# Cuban Crafters humidors??



## zvan (Apr 14, 2012)

hey guys, so i have been searching around the forums to get some info on cuban crafters humidors. I am just starting out and i have recently bought some nice sticks and I want some place better than tuperware to put them in. My budget is around 100-150 bucks and I saw that a few people have said good things about the cuban crafters humidors. Yet others say not to waste your money on "cheaper" humidors. So what do all of you guys think? I am looking for ~100 ct humidor. Also what do you recommend as the easiest most reliable way to humidify? cheapest accurate hygrometer?? Thanks for all the help!!


----------



## Lopezoscar03 (Nov 2, 2011)

i have a cuban crafters humidor and it is beautiful!!! i love it. i recommend ordering some beads and getting a digital hygrometer like the hygroset II. that is how i have mine set up. make sure you follow the sticky on how to properly season your new humidor and you wont have any problems!!!!


----------



## Lopezoscar03 (Nov 2, 2011)

there is the link on how to season 

http://www.cigarforums.net/forums/vb/cigar-accessory-discussion/265096-how-herf-n-turf-seasons-new-humidor.html


----------



## Eastree (Jan 28, 2012)

Mine has been serving me well for a few months now, but I haven't had it through a summer ... yet.
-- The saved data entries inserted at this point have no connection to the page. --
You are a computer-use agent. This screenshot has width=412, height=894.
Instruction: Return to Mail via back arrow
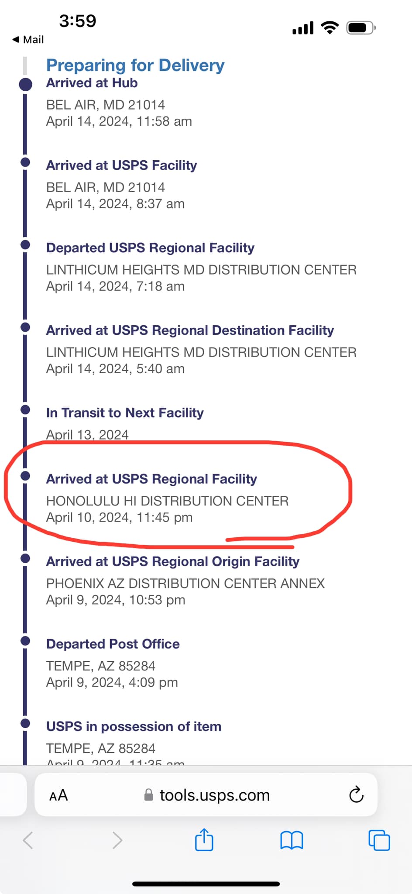tap(28, 40)
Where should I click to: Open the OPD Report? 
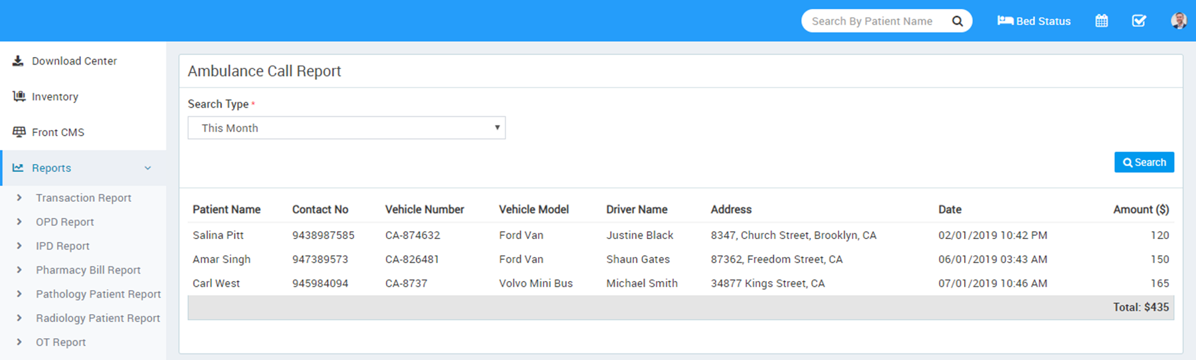tap(64, 222)
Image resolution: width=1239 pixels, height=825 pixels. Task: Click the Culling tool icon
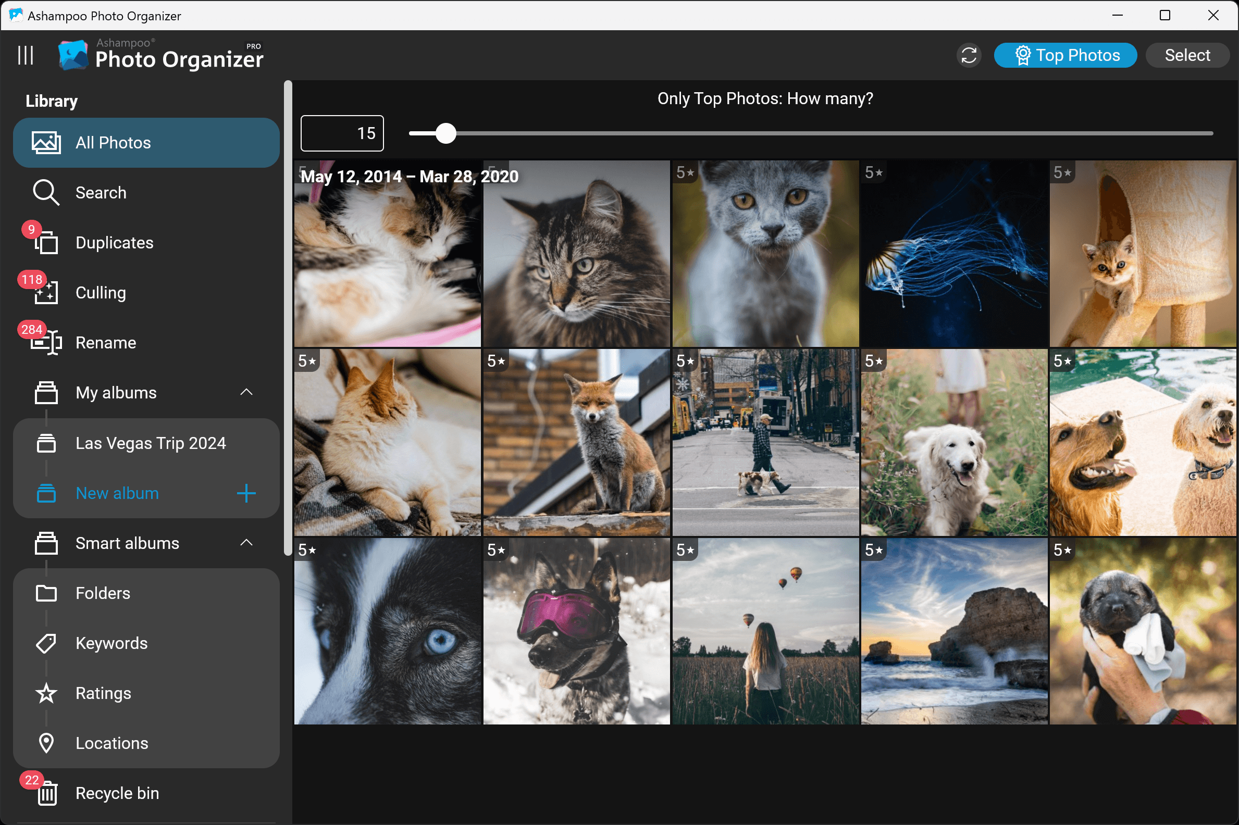45,293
I agree with Oscar's recommendation to use beads and a digital hygrometer.


----------



## jmd (Feb 25, 2012)

I love mine! It holds humidity just fine and looks great as well!


----------



## Scoops (Nov 29, 2011)

I have a great looking Cuban Crafters humidor (aren't they all?), I beleive it is a 120 count. The thing has a nice glass front on it and holds the humidity very well. I don't think price always justifies quality. I would recomend them if they have a style that you like.


----------



## lebz (Mar 26, 2011)

Yes CC all the way! They look so great even the wife is proud to show it off


----------



## voiceoverguy (Jan 19, 2011)

I've used a CC 50 count glasstop humidor for a little more than a year and love it! looks great, seals nicely. I use a xikar 2 oz crystal jar and a xikar digital hygrometer. And like everyone else already said, season it properly.

Good luck!


----------